■ WHAT IS ASKED
Recast the items from the line containing "The height and" through the end of the items as a numbered list, skipping blank lines and leaving out the pictures.
[BEGIN INFORMATION PROVIDED]
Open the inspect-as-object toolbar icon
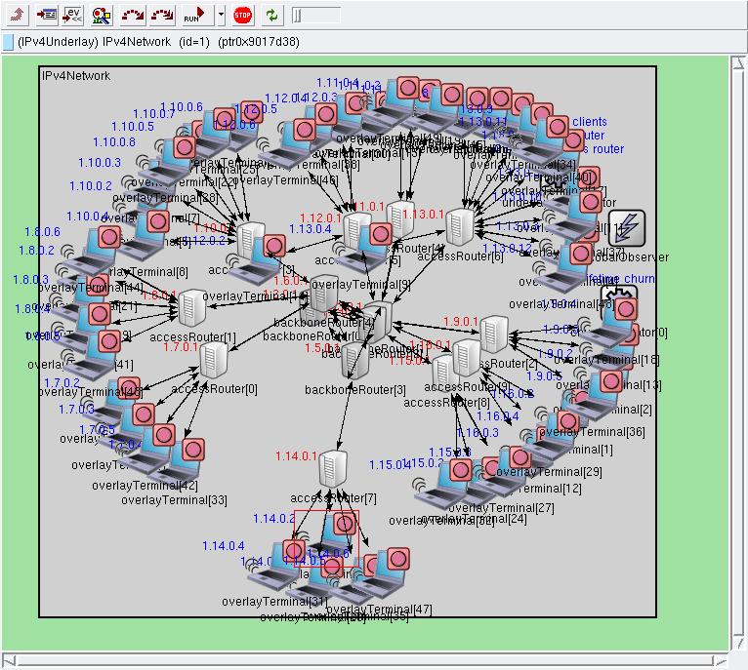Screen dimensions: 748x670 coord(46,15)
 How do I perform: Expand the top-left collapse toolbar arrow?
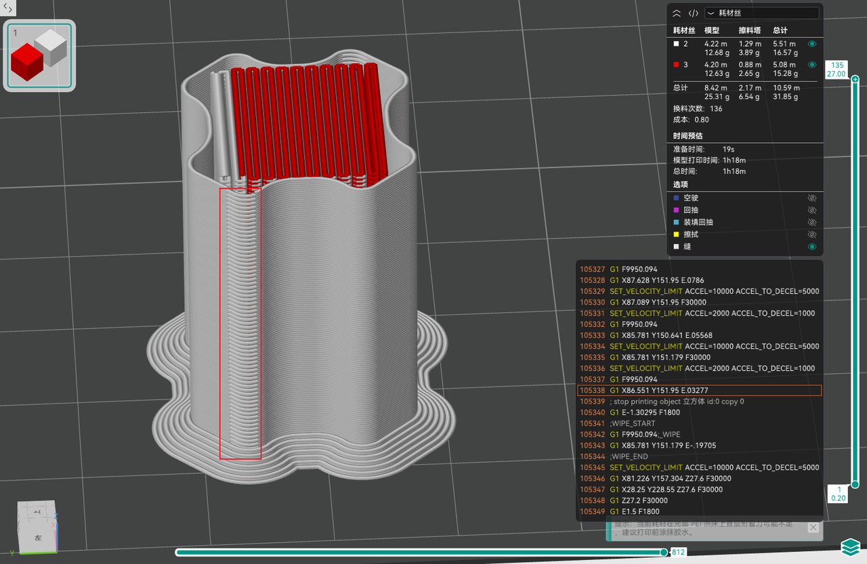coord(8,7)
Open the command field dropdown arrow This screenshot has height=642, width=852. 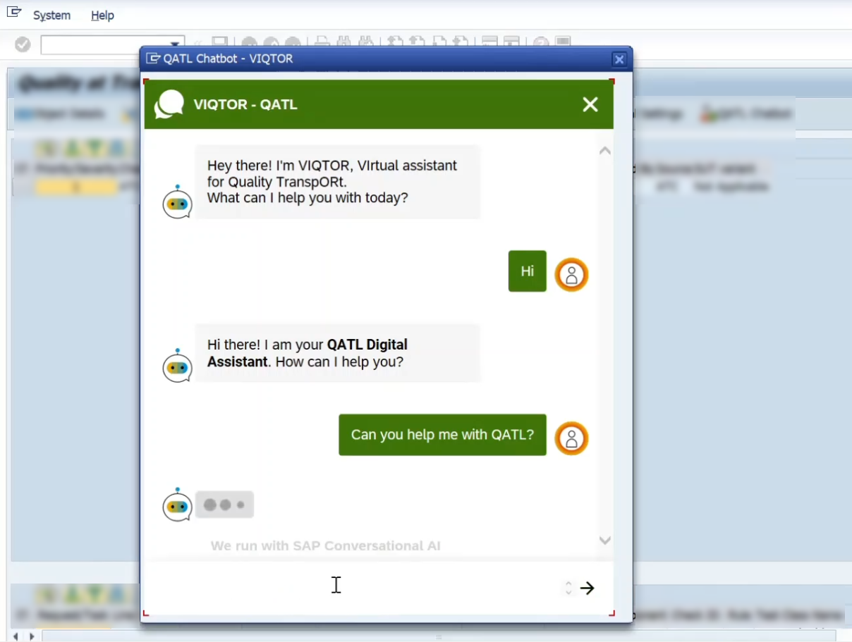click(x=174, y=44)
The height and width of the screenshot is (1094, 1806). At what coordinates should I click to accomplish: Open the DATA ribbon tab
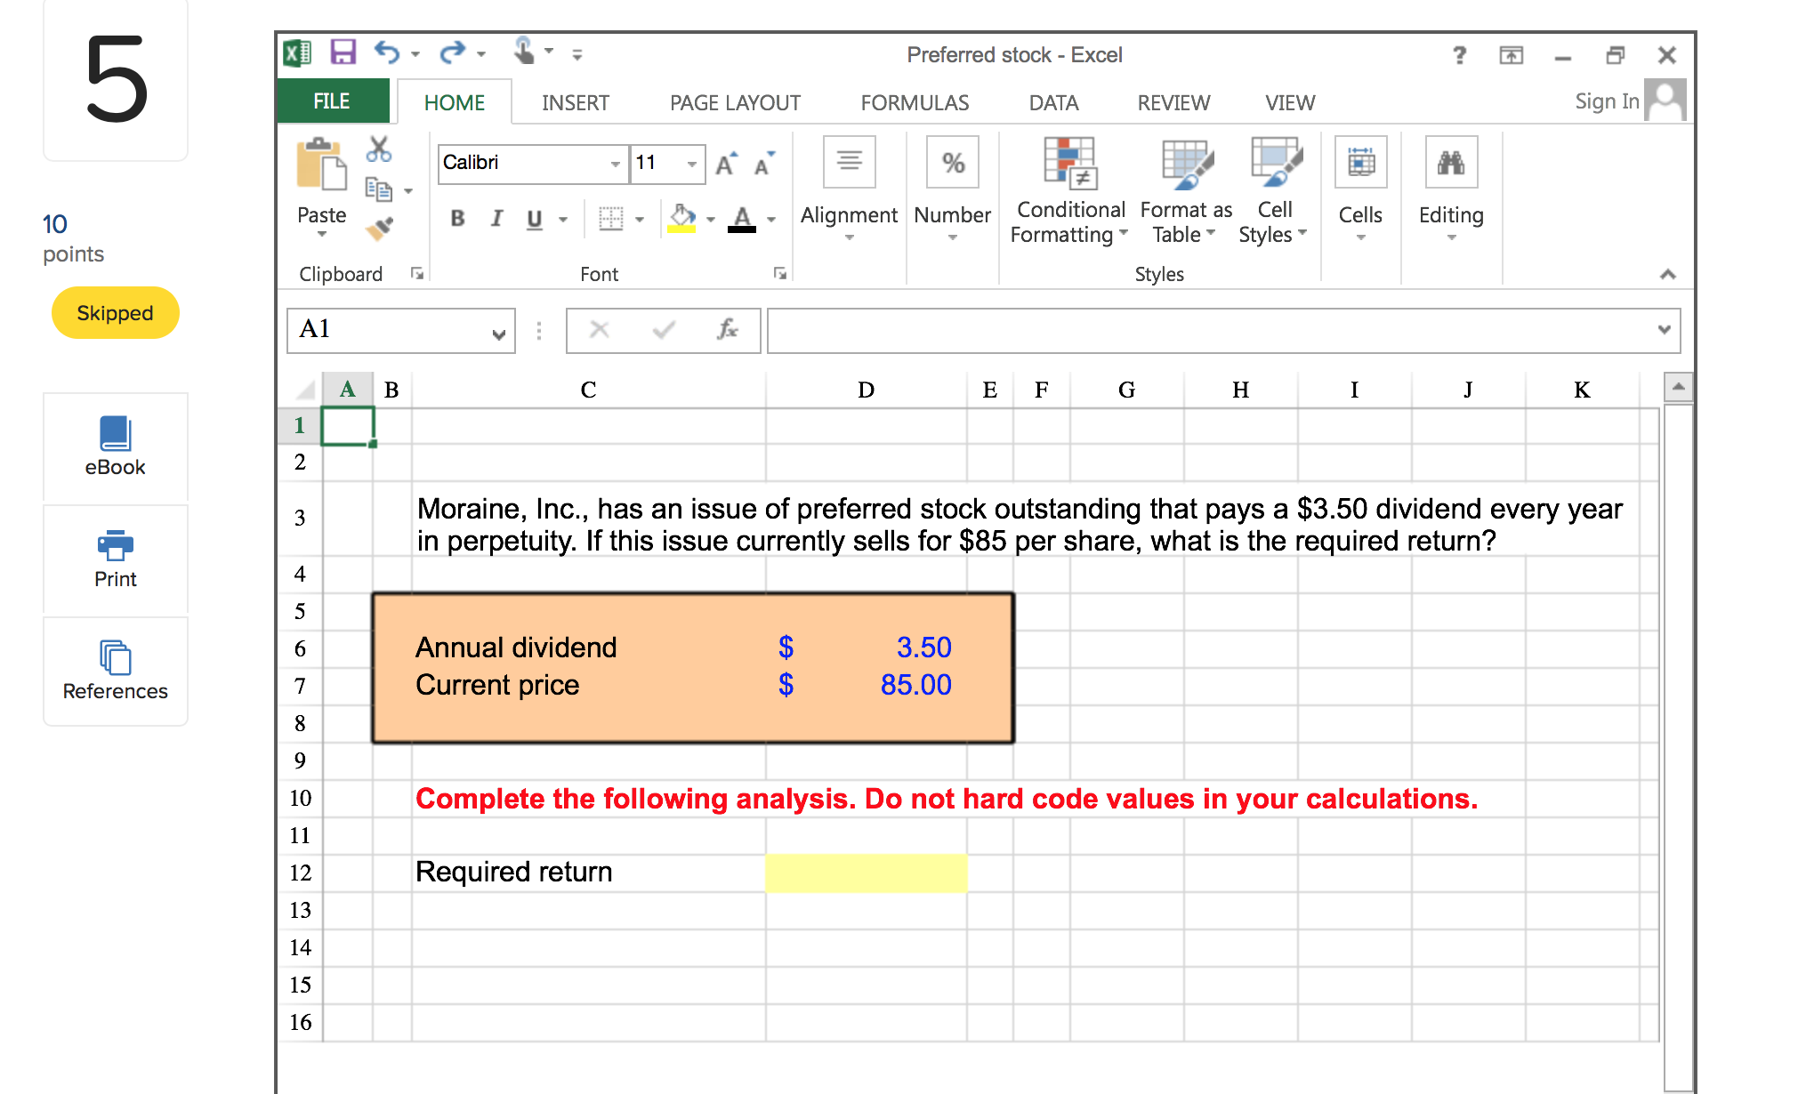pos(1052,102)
[END INFORMATION PROVIDED]
■ SOLVED EXERCISE
1. The height and width of the screenshot is (1094, 1806). At what coordinates should I click to accomplish: Open the DATA ribbon tab
2. pos(1052,102)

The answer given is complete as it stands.